▶ [AIM OF THE TASK] Report every line of the data that includes "agent".
Top of STUDY MATERIAL
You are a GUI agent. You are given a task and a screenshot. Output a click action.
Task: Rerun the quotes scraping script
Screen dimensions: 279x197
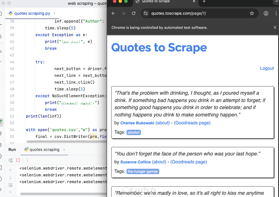pos(10,160)
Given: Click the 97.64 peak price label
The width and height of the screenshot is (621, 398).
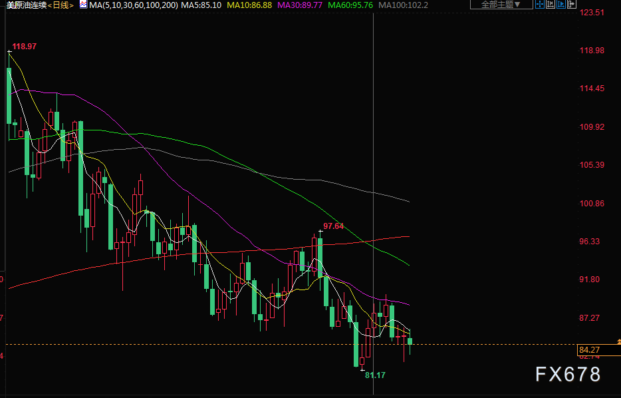Looking at the screenshot, I should point(333,226).

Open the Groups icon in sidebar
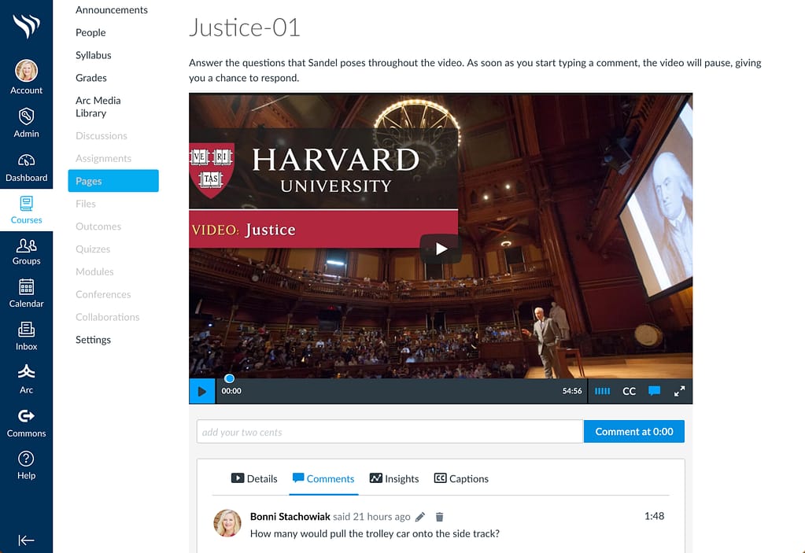coord(26,250)
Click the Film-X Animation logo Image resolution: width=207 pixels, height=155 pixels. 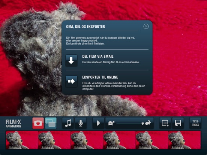coord(14,124)
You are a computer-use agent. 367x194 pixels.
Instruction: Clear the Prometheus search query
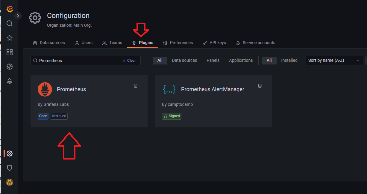click(129, 60)
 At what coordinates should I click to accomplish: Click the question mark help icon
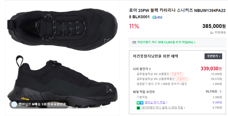tap(220, 92)
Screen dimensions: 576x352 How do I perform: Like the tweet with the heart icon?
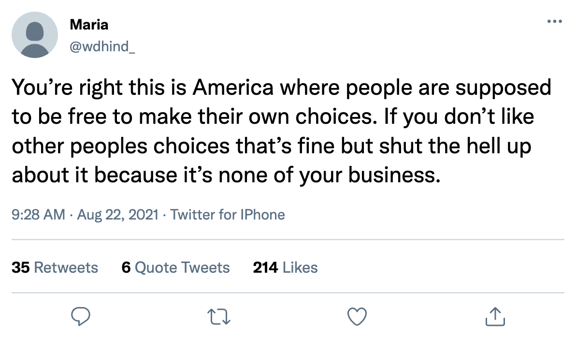358,317
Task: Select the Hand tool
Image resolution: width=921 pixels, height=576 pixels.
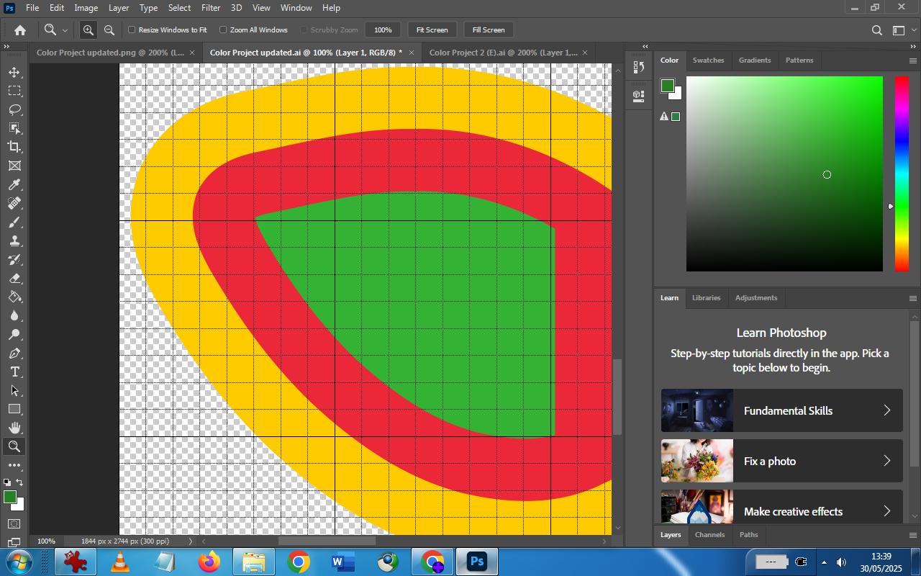Action: tap(14, 428)
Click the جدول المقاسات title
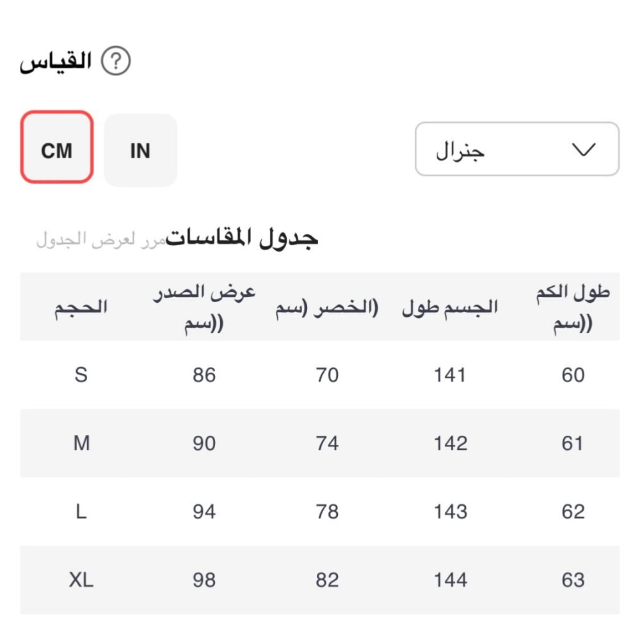Image resolution: width=640 pixels, height=640 pixels. pyautogui.click(x=243, y=239)
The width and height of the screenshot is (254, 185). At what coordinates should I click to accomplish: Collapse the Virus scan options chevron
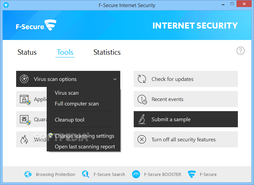pyautogui.click(x=115, y=79)
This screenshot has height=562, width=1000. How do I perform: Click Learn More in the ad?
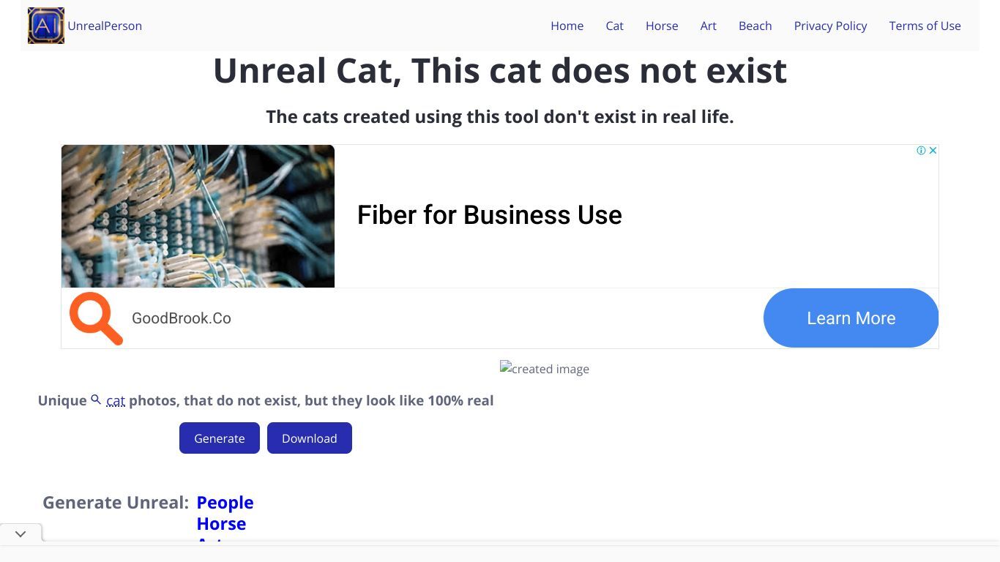point(851,318)
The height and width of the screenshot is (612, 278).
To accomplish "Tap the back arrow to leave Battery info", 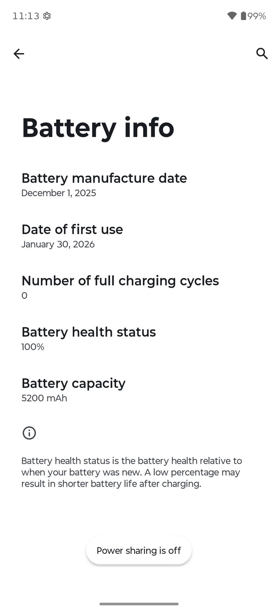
Bottom of STUDY MATERIAL
▶ [WRITTEN REPLY]
You are a GUI agent. You are given a task and a screenshot. Output a click action.
You are a computer-use agent. 367x194 pixels.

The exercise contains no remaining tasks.